··· Document segment ···
The political list is the entire presidential administration, as listed on the Kremlin website, and the Russian Cabinet, while the oligarchs list is a carbon copy of the top of the Forbes magazine’s Russian billionaires’ list. The publication of the so-called “Putin list” angered and dismayed many in Moscow.

Yet the administration paired that move with a surprising announcement that it had decided not to punish anybody — for now — under new sanctions retaliating for the election-meddling. Some U.S. lawmakers accused President Donald Trump of giving Russia a free pass, fueling further questions about whether the president is unwilling to confront Moscow.

The idea of the seven-page unclassified document, as envisioned by Congress, is to name-and-shame those believed to be benefiting from Putin’s tenure, just as the United States works to isolate his government diplomatically and economically.

Being on the list doesn’t trigger any U.S. sanctions on the individuals, although more than a dozen are already targeted under earlier sanctions.
··· Data excerpts ···
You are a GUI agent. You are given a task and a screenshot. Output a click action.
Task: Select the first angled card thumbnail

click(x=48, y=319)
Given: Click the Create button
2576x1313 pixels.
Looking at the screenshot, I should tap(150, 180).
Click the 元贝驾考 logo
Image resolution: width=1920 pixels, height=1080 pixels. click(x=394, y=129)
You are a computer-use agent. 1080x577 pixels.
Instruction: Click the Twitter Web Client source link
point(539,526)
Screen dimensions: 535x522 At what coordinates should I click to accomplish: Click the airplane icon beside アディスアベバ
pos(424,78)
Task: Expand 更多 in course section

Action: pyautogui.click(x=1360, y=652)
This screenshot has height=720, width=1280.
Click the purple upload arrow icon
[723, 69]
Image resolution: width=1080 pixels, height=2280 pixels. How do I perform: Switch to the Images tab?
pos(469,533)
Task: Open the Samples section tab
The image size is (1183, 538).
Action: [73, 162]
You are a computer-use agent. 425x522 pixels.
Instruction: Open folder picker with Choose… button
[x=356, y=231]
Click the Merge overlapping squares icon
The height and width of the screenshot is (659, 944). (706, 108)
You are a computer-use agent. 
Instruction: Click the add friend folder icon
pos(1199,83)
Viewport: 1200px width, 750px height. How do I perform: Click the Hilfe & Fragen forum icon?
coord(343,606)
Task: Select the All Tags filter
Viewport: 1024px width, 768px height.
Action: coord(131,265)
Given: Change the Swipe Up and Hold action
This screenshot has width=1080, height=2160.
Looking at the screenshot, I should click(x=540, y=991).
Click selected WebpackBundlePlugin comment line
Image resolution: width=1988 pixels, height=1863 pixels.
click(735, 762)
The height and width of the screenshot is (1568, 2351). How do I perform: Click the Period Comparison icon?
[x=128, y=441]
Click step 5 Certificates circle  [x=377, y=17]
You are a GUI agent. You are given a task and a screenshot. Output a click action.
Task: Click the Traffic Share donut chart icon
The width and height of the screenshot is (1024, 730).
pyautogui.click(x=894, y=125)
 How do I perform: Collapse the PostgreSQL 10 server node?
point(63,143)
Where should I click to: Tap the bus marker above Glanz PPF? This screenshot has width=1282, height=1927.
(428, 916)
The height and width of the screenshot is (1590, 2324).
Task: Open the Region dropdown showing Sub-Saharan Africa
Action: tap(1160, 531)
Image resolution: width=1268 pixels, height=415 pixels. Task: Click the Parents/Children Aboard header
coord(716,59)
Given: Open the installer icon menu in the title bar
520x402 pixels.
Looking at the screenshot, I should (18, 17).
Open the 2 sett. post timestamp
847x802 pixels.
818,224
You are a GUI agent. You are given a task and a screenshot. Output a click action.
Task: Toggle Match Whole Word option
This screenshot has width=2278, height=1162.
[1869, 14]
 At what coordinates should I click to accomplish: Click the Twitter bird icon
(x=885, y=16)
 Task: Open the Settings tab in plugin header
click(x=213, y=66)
···
(Problems and tasks)
**A)** Answer each question from the excerpt on the Putin list.
(i) What source is the oligarchs list copied from?
(ii) How many pages long is the unclassified document?
(iii) Does appearing on the list trigger U.S. sanctions on the individuals?
**B)** Using the excerpt on the Putin list, explain what Congress intended the unclassified document to do.
**C)** List every city or country that the excerpt on the Putin list names.

(Responses per task)
**A)**
(i) The top of the Forbes magazine's Russian billionaires' list.
(ii) Seven pages.
(iii) No, although more than a dozen of them are already targeted under earlier sanctions.

**B)** Congress intended the document to name and shame those believed to be benefiting from Putin's tenure. This effort runs alongside the United States' work to isolate his government diplomatically and economically.

**C)** Moscow, Russia, the United States